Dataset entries
^^^^

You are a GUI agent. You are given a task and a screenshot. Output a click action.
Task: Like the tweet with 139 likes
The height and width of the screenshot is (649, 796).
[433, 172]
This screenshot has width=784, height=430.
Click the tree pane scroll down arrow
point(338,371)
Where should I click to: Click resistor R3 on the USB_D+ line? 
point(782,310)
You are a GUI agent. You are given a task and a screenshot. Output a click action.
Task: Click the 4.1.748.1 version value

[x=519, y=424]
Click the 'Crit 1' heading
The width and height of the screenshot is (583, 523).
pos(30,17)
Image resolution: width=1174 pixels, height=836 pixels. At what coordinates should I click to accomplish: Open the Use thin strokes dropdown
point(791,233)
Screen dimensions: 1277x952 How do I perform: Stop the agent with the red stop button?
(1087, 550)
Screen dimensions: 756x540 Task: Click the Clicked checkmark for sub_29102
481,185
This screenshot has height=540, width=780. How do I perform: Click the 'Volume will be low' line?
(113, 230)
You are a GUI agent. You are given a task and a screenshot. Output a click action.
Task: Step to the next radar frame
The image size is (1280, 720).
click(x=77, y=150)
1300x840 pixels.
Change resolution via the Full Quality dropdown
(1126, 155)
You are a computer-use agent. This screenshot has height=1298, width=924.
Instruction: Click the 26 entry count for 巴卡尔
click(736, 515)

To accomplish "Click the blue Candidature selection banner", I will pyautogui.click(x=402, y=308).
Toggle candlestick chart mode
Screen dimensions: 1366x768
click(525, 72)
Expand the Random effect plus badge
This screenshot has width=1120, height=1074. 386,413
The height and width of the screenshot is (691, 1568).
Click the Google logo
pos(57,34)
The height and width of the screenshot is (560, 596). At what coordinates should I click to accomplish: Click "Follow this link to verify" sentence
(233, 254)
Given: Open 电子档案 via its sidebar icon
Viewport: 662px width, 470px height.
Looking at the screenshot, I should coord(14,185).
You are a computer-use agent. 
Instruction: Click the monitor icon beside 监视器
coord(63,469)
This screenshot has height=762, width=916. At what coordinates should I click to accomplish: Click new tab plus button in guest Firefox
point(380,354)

^^^^

-- WHAT IS NEEDED --
Go through the records and set each one down again, unchanged.

-- ANSWER BELOW --
You are a GUI agent. You are given a task and a screenshot. Output a click action.
Task: Like the tweet with 139 likes
The height and width of the screenshot is (649, 796).
[433, 172]
This screenshot has width=784, height=430.
Click the tree pane scroll down arrow
point(338,371)
Where should I click to: Click resistor R3 on the USB_D+ line? 
point(782,310)
You are a GUI agent. You are given a task and a screenshot. Output a click action.
Task: Click the 4.1.748.1 version value

[x=519, y=424]
Click the 'Crit 1' heading
The width and height of the screenshot is (583, 523).
pos(30,17)
Image resolution: width=1174 pixels, height=836 pixels. At what coordinates should I click to accomplish: Open the Use thin strokes dropdown
point(791,233)
Screen dimensions: 1277x952 How do I perform: Stop the agent with the red stop button?
(1087, 550)
Screen dimensions: 756x540 Task: Click the Clicked checkmark for sub_29102
481,185
This screenshot has height=540, width=780. How do I perform: Click the 'Volume will be low' line?
(113, 230)
You are a GUI agent. You are given a task and a screenshot. Output a click action.
Task: Step to the next radar frame
The image size is (1280, 720).
click(x=77, y=150)
1300x840 pixels.
Change resolution via the Full Quality dropdown
(1126, 155)
You are a computer-use agent. This screenshot has height=1298, width=924.
Instruction: Click the 26 entry count for 巴卡尔
click(736, 515)

To accomplish "Click the blue Candidature selection banner", I will pyautogui.click(x=402, y=308).
Toggle candlestick chart mode
Screen dimensions: 1366x768
click(525, 72)
Expand the Random effect plus badge
This screenshot has width=1120, height=1074. 386,413
The height and width of the screenshot is (691, 1568).
Click the Google logo
pos(57,34)
The height and width of the screenshot is (560, 596). At what coordinates should I click to accomplish: Click "Follow this link to verify" sentence
(233, 254)
Given: Open 电子档案 via its sidebar icon
Viewport: 662px width, 470px height.
Looking at the screenshot, I should coord(14,185).
You are a computer-use agent. 
Instruction: Click the monitor icon beside 监视器
coord(63,469)
This screenshot has height=762, width=916. At what coordinates should I click to accomplish: Click new tab plus button in guest Firefox
point(380,354)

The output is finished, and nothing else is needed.